> _INSTRUCTIONS TO FOLLOW_
Provide the material again, with every line intact and exact.

> _SUPPLIED DATA_
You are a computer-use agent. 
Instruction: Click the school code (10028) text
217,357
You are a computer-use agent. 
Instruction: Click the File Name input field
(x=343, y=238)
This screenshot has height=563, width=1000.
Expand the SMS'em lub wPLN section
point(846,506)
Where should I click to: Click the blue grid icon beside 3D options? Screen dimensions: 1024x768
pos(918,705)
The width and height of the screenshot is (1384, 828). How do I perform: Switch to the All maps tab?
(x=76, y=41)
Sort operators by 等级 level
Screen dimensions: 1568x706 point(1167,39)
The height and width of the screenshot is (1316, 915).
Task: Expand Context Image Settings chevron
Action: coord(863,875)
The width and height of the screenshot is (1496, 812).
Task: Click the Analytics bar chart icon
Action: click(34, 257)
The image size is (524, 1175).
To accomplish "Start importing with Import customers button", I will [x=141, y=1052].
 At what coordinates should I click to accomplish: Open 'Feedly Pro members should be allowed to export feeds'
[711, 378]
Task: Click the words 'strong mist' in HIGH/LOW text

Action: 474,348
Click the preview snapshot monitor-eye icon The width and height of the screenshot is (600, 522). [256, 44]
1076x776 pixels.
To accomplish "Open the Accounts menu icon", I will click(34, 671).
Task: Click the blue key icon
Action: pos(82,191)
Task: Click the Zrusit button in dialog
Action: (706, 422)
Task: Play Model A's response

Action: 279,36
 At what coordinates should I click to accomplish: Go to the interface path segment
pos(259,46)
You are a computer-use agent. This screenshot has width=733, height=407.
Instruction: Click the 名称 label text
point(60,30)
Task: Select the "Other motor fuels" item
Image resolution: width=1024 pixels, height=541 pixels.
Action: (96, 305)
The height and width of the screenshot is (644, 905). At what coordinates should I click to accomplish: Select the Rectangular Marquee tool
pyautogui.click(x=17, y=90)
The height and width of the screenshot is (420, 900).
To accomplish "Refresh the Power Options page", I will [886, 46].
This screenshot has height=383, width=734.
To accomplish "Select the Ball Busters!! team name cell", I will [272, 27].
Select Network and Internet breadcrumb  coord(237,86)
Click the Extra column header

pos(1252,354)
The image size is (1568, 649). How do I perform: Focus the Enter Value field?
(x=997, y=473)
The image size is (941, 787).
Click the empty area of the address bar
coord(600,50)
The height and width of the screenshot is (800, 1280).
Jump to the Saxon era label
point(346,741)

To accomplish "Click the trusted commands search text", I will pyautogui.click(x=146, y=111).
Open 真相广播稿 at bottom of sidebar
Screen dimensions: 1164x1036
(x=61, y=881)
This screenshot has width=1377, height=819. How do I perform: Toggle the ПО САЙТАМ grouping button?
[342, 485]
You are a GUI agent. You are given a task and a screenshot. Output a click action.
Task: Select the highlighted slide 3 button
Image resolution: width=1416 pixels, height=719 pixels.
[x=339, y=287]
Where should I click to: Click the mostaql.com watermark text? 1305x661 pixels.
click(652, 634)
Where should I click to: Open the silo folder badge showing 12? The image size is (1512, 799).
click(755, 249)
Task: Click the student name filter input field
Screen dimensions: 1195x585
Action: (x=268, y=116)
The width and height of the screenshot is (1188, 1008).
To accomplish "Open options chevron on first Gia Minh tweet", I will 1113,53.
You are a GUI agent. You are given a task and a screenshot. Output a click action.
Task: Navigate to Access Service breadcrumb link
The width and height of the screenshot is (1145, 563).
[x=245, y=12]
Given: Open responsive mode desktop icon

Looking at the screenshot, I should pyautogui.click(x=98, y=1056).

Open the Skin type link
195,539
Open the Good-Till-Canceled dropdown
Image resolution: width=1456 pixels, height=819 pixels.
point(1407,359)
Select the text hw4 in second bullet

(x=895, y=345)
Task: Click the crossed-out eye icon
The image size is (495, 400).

> _RESPONSE BOX_
You are a computer-use agent. 
Instruction: Click the school code (10028) text
217,357
You are a computer-use agent. 
Instruction: Click the File Name input field
(x=343, y=238)
This screenshot has height=563, width=1000.
Expand the SMS'em lub wPLN section
point(846,506)
Where should I click to: Click the blue grid icon beside 3D options? Screen dimensions: 1024x768
pos(918,705)
The width and height of the screenshot is (1384, 828). How do I perform: Switch to the All maps tab?
(x=76, y=41)
Sort operators by 等级 level
Screen dimensions: 1568x706 point(1167,39)
The height and width of the screenshot is (1316, 915).
Task: Expand Context Image Settings chevron
Action: coord(863,875)
The width and height of the screenshot is (1496, 812).
Task: Click the Analytics bar chart icon
Action: click(34, 257)
The image size is (524, 1175).
To accomplish "Start importing with Import customers button", I will [x=141, y=1052].
 At what coordinates should I click to accomplish: Open 'Feedly Pro members should be allowed to export feeds'
[711, 378]
Task: Click the words 'strong mist' in HIGH/LOW text

Action: 474,348
Click the preview snapshot monitor-eye icon The width and height of the screenshot is (600, 522). [256, 44]
1076x776 pixels.
To accomplish "Open the Accounts menu icon", I will click(34, 671).
Task: Click the blue key icon
Action: pos(82,191)
Task: Click the Zrusit button in dialog
Action: (706, 422)
Task: Play Model A's response

Action: 279,36
 At what coordinates should I click to accomplish: Go to the interface path segment
pos(259,46)
You are a computer-use agent. This screenshot has width=733, height=407.
Instruction: Click the 名称 label text
point(60,30)
Task: Select the "Other motor fuels" item
Image resolution: width=1024 pixels, height=541 pixels.
Action: (96, 305)
The height and width of the screenshot is (644, 905). At what coordinates should I click to accomplish: Select the Rectangular Marquee tool
pyautogui.click(x=17, y=90)
The height and width of the screenshot is (420, 900).
To accomplish "Refresh the Power Options page", I will [886, 46].
This screenshot has height=383, width=734.
To accomplish "Select the Ball Busters!! team name cell", I will [272, 27].
Select Network and Internet breadcrumb  coord(237,86)
Click the Extra column header

pos(1252,354)
The image size is (1568, 649). How do I perform: Focus the Enter Value field?
(x=997, y=473)
The image size is (941, 787).
Click the empty area of the address bar
coord(600,50)
The height and width of the screenshot is (800, 1280).
Jump to the Saxon era label
point(346,741)

To accomplish "Click the trusted commands search text", I will pyautogui.click(x=146, y=111).
Open 真相广播稿 at bottom of sidebar
Screen dimensions: 1164x1036
(x=61, y=881)
This screenshot has width=1377, height=819. How do I perform: Toggle the ПО САЙТАМ grouping button?
[342, 485]
You are a GUI agent. You are given a task and a screenshot. Output a click action.
Task: Select the highlighted slide 3 button
Image resolution: width=1416 pixels, height=719 pixels.
[x=339, y=287]
Where should I click to: Click the mostaql.com watermark text? 1305x661 pixels.
click(652, 634)
Where should I click to: Open the silo folder badge showing 12? The image size is (1512, 799).
click(755, 249)
Task: Click the student name filter input field
Screen dimensions: 1195x585
Action: (x=268, y=116)
The width and height of the screenshot is (1188, 1008).
To accomplish "Open options chevron on first Gia Minh tweet", I will 1113,53.
You are a GUI agent. You are given a task and a screenshot. Output a click action.
Task: Navigate to Access Service breadcrumb link
The width and height of the screenshot is (1145, 563).
[x=245, y=12]
Given: Open responsive mode desktop icon

Looking at the screenshot, I should pyautogui.click(x=98, y=1056).

Open the Skin type link
195,539
Open the Good-Till-Canceled dropdown
Image resolution: width=1456 pixels, height=819 pixels.
point(1407,359)
Select the text hw4 in second bullet

(x=895, y=345)
Task: Click the crossed-out eye icon
The image size is (495, 400).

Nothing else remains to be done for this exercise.